Tracy Beth Høeg, M.D., Ph.D., the acting director of the FDA’s Center for Drug Evaluation and Research, stated at the NORD event that the agency is finalizing guidance on external controls. This, she added, will hopefully “give clarity to sponsors about what sort of evidence we would be looking for and willing to accept for approval of rare disease drugs.”

 

As reported by Fierce Biotech, Dr. Margolin spent much of his NORD talk on uniQure’s use of a statistical technique known as “propensity score matching.” As he explained at the Therapeutics Conference, this involves finding in Enroll-HD individuals similar to those in the uniQure trial and including them as controls. At the NORD meeting, he pointed out that the difference between AMT-130 clinical trial participants and the individuals uniQure selected from Enroll-HD was negligible.

 

Dr. Margolin also responded to the FDA’s criticism that one of the clinical trial measurements uniQure used for AMT-130 was too subjective, leaving the participants susceptible to a placebo effect that could not be detected when using Enroll-HD.

 

An ongoing dialogue with the FDA

 

“I know there’s active dialogue with FDA and the Huntington’s disease organizations regarding how to interpret and best utilize these clinical scored measures, and that’s an ongoing process,” Dr.
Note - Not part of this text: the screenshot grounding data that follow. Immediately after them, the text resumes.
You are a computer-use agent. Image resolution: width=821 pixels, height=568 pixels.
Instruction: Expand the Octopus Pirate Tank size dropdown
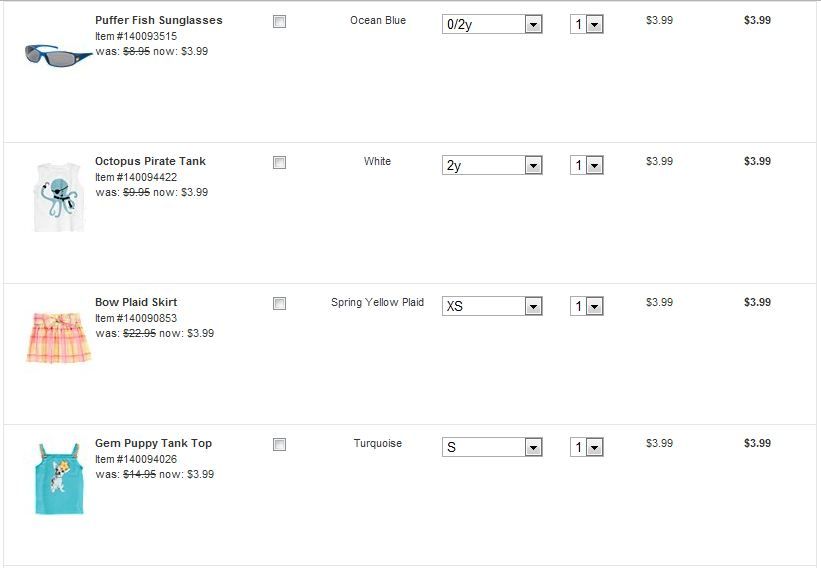point(492,165)
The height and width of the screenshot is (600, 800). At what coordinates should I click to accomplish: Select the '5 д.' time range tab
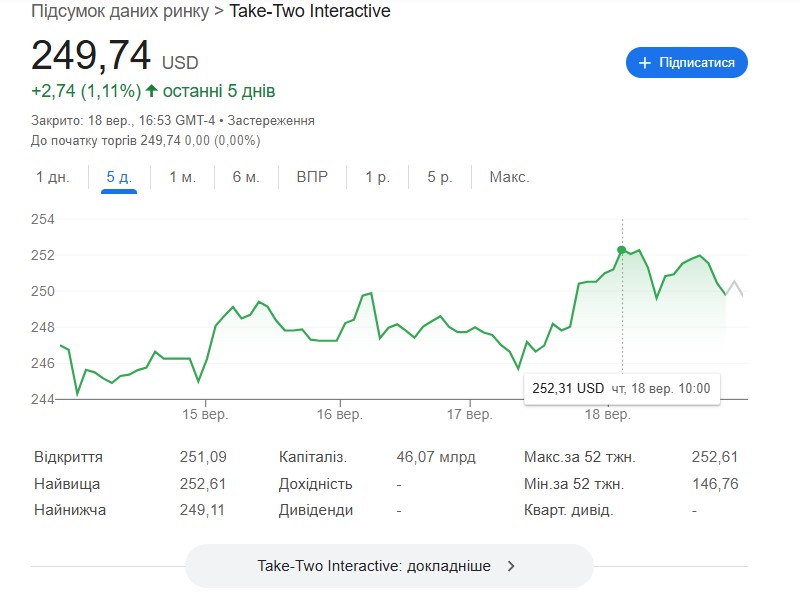click(x=119, y=177)
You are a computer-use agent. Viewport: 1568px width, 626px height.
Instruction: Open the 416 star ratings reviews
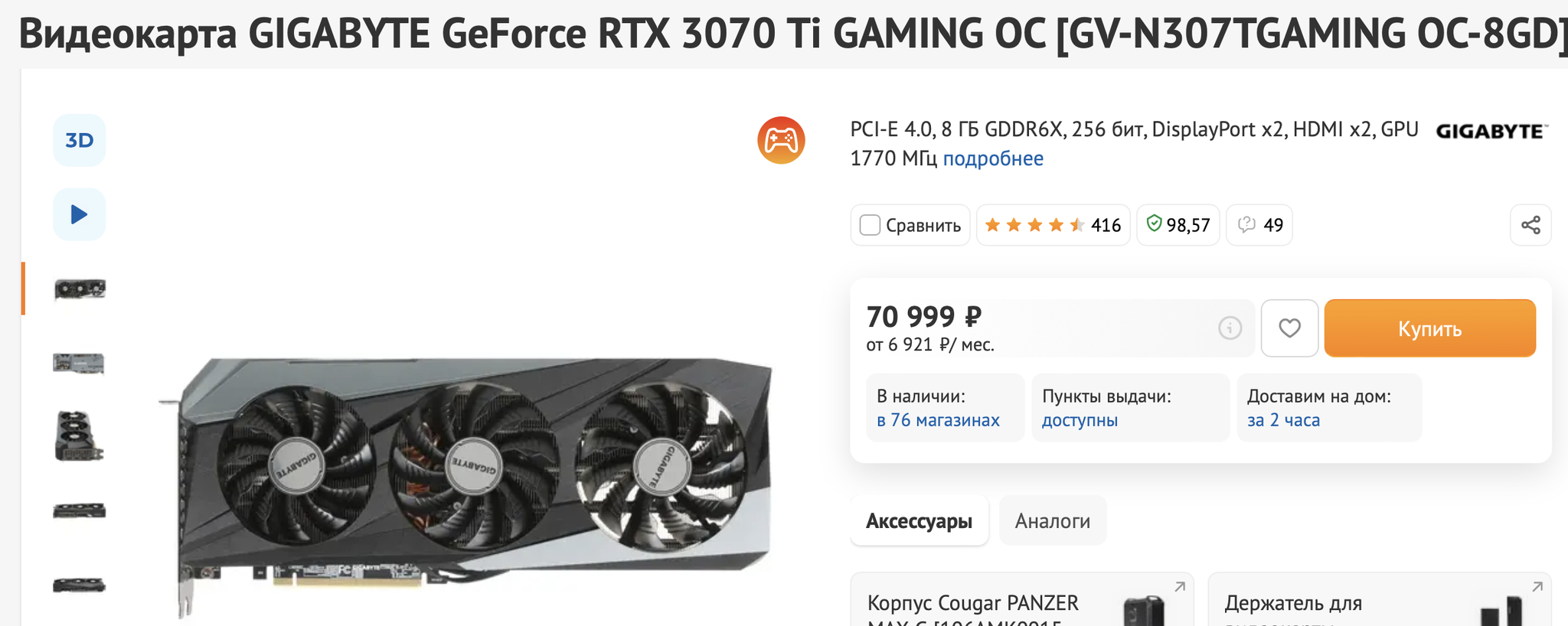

Margolin stated.

 

Meanwhile, the HD community and its allies continue to pressure Congress and public officials to focus on HD and bring AMT-130 a fair hearing at the FDA.

 

Or, in the current political and business climate, perhaps the HD community also needs a vast stroke of good luck, celebrity connections, and publicity, as biotech observers have noted with dark humor.

 

Joe Rogan to the rescue?

 

On April 18, Pearl Freier, president of Cambridge Biopartners, Inc., asked on the social media platform X how the HD community could overcome an FDA rejection based on the “personal negative opinion” of FDA Commissioner Marty Makary and/or U.S. Secretary of Health and Human Services Secretary Robert F. Kennedy Jr.

 

She added: can the HD community make a deal with growth stage venture capital firm and prediction market company “Kalshi and/or Polymarket?”

 

Adam Feuerstein, the senior writer covering biotech at the essential STAT, responded to Freier’s post: “I guess people living and dying with Huntington’s disease need an influencer/podcaster to text Trump. That’s how the FDA works these days.”

 

Feuerstein linked to an X post detailing how popular podcaster Joe Rogan revealed how the president “IMMEDIATELY offered FDA approval for a psychedelic treatment in a text chain Because the data was SO CONVINCING and STUNNING.” The treatment is for depression and other conditions.

 

Finding comfort in Pope Francis’ embrace of the HD community

 

These are trying times for the world, with the U.S. again in a major war and world peace once again at risk. For the HD community, it is distressing that AMT-130 is rejected after seven years of clinical study by uniQure.

 

For comfort I remember highlights of the HD cause such as Pope Francis’ 2017 audience with HD families, declaring that the disease should be “hidden no more” and HD families respected and loved. I also look with hope to the first American head of the Church, Pope Leo XIV, who has continued Francis’ emphasis on mercy.